Collected data entries
=== Section Start ===

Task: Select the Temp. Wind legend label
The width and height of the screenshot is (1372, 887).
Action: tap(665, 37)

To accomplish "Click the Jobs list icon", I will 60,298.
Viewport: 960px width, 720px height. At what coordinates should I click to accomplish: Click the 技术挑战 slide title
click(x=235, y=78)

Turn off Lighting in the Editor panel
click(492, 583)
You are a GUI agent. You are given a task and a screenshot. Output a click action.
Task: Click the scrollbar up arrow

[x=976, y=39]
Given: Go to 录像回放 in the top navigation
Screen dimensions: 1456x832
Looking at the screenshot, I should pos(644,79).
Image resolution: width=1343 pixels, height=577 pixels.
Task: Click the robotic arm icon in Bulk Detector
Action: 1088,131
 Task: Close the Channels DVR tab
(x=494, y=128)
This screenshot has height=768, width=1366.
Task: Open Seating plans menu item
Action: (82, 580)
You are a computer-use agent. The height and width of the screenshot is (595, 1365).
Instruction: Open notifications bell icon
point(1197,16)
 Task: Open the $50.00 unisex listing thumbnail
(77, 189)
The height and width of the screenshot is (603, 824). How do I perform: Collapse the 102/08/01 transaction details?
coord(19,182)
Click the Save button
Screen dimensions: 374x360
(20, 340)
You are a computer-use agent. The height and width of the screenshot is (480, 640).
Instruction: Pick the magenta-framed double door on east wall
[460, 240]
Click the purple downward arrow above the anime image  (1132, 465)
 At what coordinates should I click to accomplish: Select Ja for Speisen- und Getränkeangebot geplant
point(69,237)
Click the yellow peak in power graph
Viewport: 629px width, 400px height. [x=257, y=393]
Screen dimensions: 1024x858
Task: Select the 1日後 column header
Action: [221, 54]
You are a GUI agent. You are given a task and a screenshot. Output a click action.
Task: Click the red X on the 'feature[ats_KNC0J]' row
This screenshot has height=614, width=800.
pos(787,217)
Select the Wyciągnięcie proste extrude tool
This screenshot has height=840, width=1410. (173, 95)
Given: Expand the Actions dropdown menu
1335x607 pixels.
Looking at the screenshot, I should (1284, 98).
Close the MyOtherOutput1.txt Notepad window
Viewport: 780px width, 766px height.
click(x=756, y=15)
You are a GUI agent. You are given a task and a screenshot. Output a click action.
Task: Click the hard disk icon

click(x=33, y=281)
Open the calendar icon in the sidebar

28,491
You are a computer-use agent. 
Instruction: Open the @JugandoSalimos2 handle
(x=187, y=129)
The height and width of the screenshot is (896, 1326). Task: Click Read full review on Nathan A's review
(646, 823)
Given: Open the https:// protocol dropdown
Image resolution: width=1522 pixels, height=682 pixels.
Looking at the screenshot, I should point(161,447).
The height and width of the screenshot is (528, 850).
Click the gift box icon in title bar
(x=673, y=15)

=== Section End ===

→ To do: Would you reproduce all of the data exactly, without a single alteration?

→ Task answer:
Task: Select the Temp. Wind legend label
The width and height of the screenshot is (1372, 887).
Action: tap(665, 37)

To accomplish "Click the Jobs list icon", I will 60,298.
Viewport: 960px width, 720px height. At what coordinates should I click to accomplish: Click the 技术挑战 slide title
click(x=235, y=78)

Turn off Lighting in the Editor panel
click(492, 583)
You are a GUI agent. You are given a task and a screenshot. Output a click action.
Task: Click the scrollbar up arrow

[x=976, y=39]
Given: Go to 录像回放 in the top navigation
Screen dimensions: 1456x832
Looking at the screenshot, I should pos(644,79).
Image resolution: width=1343 pixels, height=577 pixels.
Task: Click the robotic arm icon in Bulk Detector
Action: 1088,131
 Task: Close the Channels DVR tab
(x=494, y=128)
This screenshot has height=768, width=1366.
Task: Open Seating plans menu item
Action: (82, 580)
You are a computer-use agent. The height and width of the screenshot is (595, 1365).
Instruction: Open notifications bell icon
point(1197,16)
 Task: Open the $50.00 unisex listing thumbnail
(77, 189)
The height and width of the screenshot is (603, 824). How do I perform: Collapse the 102/08/01 transaction details?
coord(19,182)
Click the Save button
Screen dimensions: 374x360
(20, 340)
You are a computer-use agent. The height and width of the screenshot is (480, 640).
Instruction: Pick the magenta-framed double door on east wall
[460, 240]
Click the purple downward arrow above the anime image  (1132, 465)
 At what coordinates should I click to accomplish: Select Ja for Speisen- und Getränkeangebot geplant
point(69,237)
Click the yellow peak in power graph
Viewport: 629px width, 400px height. [x=257, y=393]
Screen dimensions: 1024x858
Task: Select the 1日後 column header
Action: [221, 54]
You are a GUI agent. You are given a task and a screenshot. Output a click action.
Task: Click the red X on the 'feature[ats_KNC0J]' row
This screenshot has height=614, width=800.
pos(787,217)
Select the Wyciągnięcie proste extrude tool
This screenshot has height=840, width=1410. (173, 95)
Given: Expand the Actions dropdown menu
1335x607 pixels.
Looking at the screenshot, I should (1284, 98).
Close the MyOtherOutput1.txt Notepad window
Viewport: 780px width, 766px height.
click(x=756, y=15)
You are a GUI agent. You are given a task and a screenshot. Output a click action.
Task: Click the hard disk icon

click(x=33, y=281)
Open the calendar icon in the sidebar

28,491
You are a computer-use agent. 
Instruction: Open the @JugandoSalimos2 handle
(x=187, y=129)
The height and width of the screenshot is (896, 1326). Task: Click Read full review on Nathan A's review
(646, 823)
Given: Open the https:// protocol dropdown
Image resolution: width=1522 pixels, height=682 pixels.
Looking at the screenshot, I should point(161,447).
The height and width of the screenshot is (528, 850).
Click the gift box icon in title bar
(x=673, y=15)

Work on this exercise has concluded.